Assigned task
Pull every line containing "halloween" out of the listing below.

Provided information
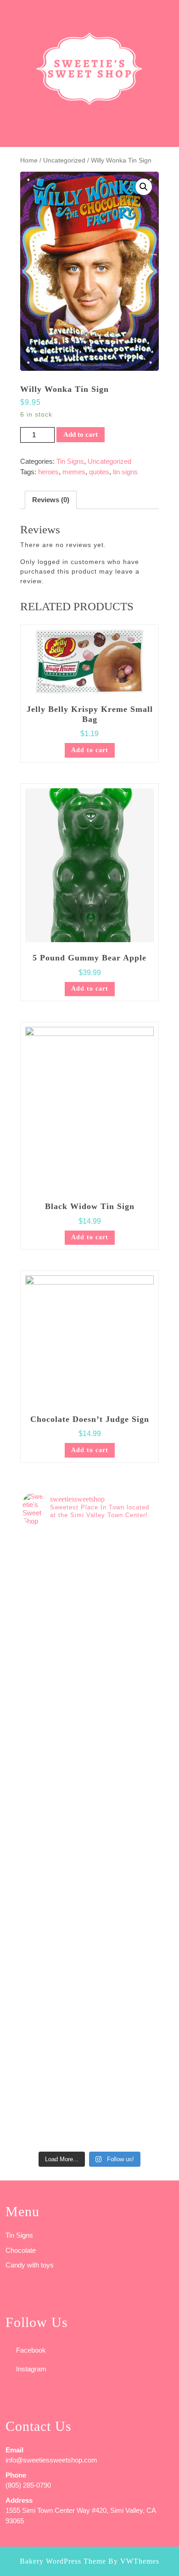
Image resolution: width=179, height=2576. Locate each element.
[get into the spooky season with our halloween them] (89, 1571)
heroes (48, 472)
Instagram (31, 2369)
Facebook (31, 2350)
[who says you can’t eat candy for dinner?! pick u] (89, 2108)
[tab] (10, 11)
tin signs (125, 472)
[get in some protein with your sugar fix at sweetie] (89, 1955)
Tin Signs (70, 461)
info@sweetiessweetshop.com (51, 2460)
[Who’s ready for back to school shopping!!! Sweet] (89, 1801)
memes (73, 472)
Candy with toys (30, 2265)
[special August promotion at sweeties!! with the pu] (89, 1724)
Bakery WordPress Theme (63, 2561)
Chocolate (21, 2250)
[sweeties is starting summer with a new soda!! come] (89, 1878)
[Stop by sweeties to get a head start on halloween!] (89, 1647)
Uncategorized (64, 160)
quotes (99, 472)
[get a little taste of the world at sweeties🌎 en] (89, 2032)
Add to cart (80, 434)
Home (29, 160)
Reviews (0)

Exercise result
[get into the spooky season with our halloween them] (89, 1571)
[Stop by sweeties to get a head start on halloween!] (89, 1647)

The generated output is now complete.